Clay kept his own answering grin from his lips, worried it might reveal a suspicious confidence, and launched into a series of well-practised moves. Tratter called it the Markeva Combination, a sequence of kicks and punches laid down by the ancient and most celebrated practitioner of the Dalcian martial arts. It had taken a month to learn the sequence, Clay sweating through the moves under Tratter’s expert and unforgiving eye until he pronounced him as ready as he would ever be. “Do it right, y’might actually come outta this with some credit,” the old trainer had said with an approving wink.

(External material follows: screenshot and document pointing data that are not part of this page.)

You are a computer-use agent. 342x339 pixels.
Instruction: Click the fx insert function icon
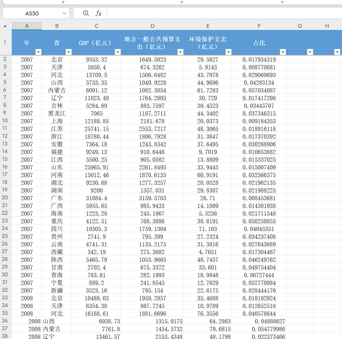tap(98, 13)
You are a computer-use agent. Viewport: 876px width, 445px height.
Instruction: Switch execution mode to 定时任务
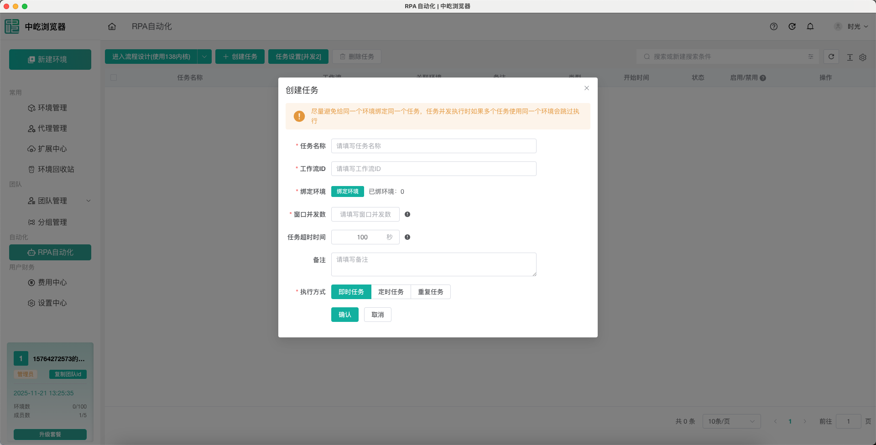pos(391,292)
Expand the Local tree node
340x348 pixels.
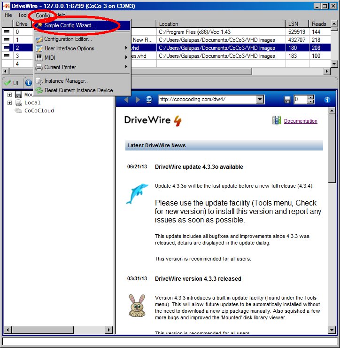[x=9, y=103]
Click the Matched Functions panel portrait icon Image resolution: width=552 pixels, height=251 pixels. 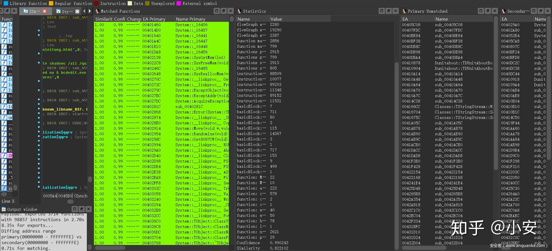(97, 11)
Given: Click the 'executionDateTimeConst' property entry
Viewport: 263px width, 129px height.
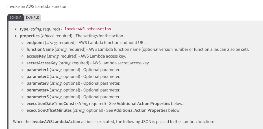Looking at the screenshot, I should (50, 104).
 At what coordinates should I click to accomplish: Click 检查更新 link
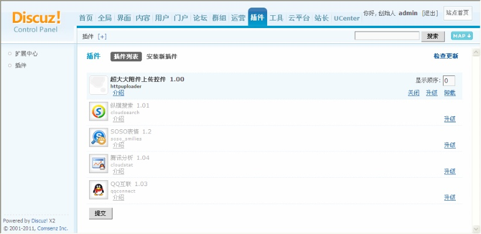pyautogui.click(x=445, y=56)
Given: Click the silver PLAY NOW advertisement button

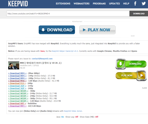Looking at the screenshot, I should 97,30.
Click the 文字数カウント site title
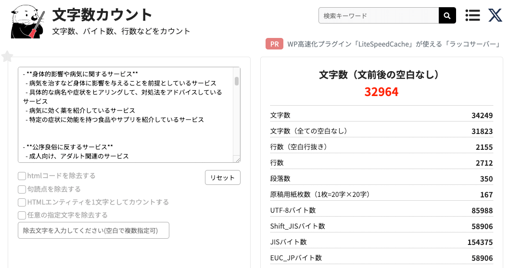 click(102, 15)
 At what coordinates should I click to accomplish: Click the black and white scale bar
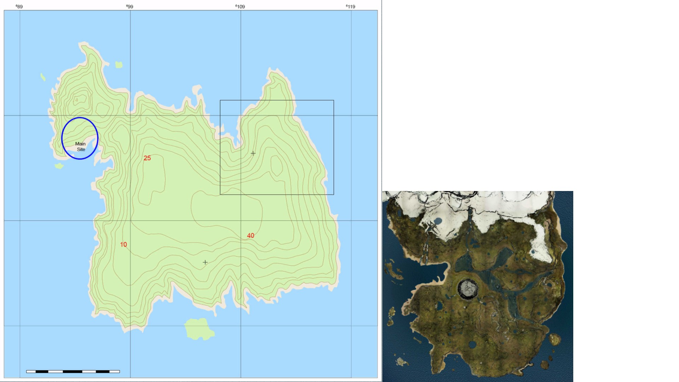[73, 371]
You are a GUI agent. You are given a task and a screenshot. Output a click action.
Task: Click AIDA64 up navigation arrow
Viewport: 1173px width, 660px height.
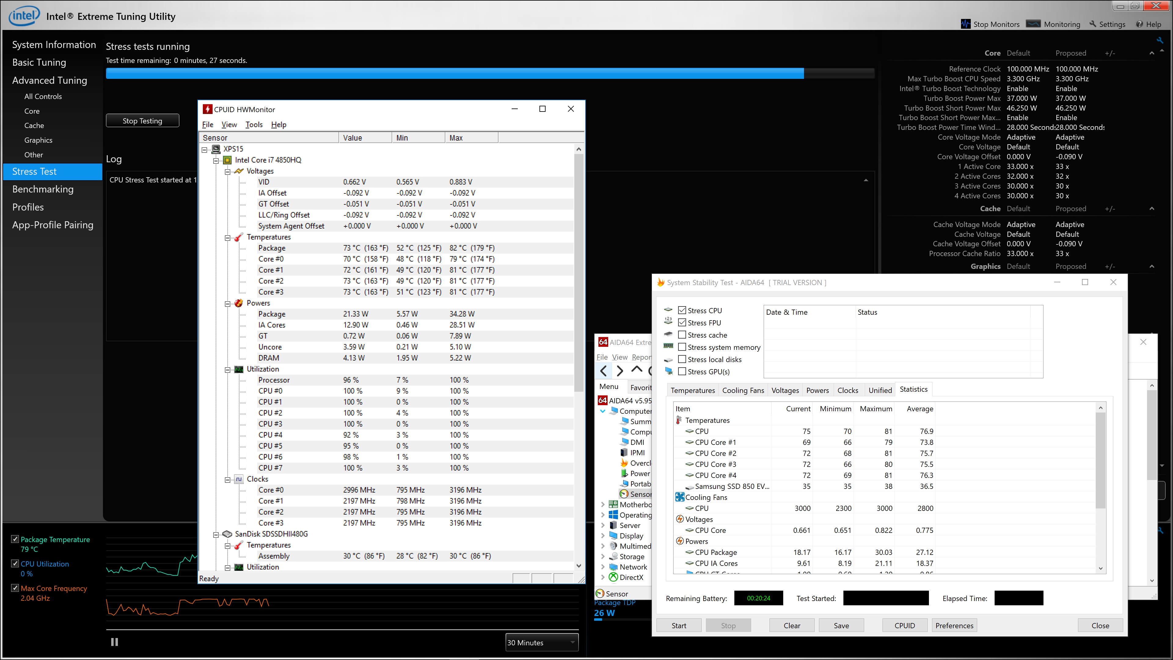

“I’m paying you to help me win this thing,” Clay had replied. The memory of the old man’s prolonged laughter came back to him now as Cralmoor blocked every blow with fluid ease and delivered a short jab to Clay’s right eye whereupon he blinked a few times before falling over. He was dimly aware of the bell sounding just before he hit the floor, and the feel of Derk’s arms clamped across his chest as he was dragged to the stool, bare heels scraping sand from the floor. He returned to full awareness when Derk emptied half the water-bucket over his head.
“I believe we have arrived at the appropriate moment,” Derk said, reaching into the bag holding their two canteens, one with a plain cap, the other marked with a scratched cross.
Clay shook his head, liquid flying from his shaved scalp. “One more round.”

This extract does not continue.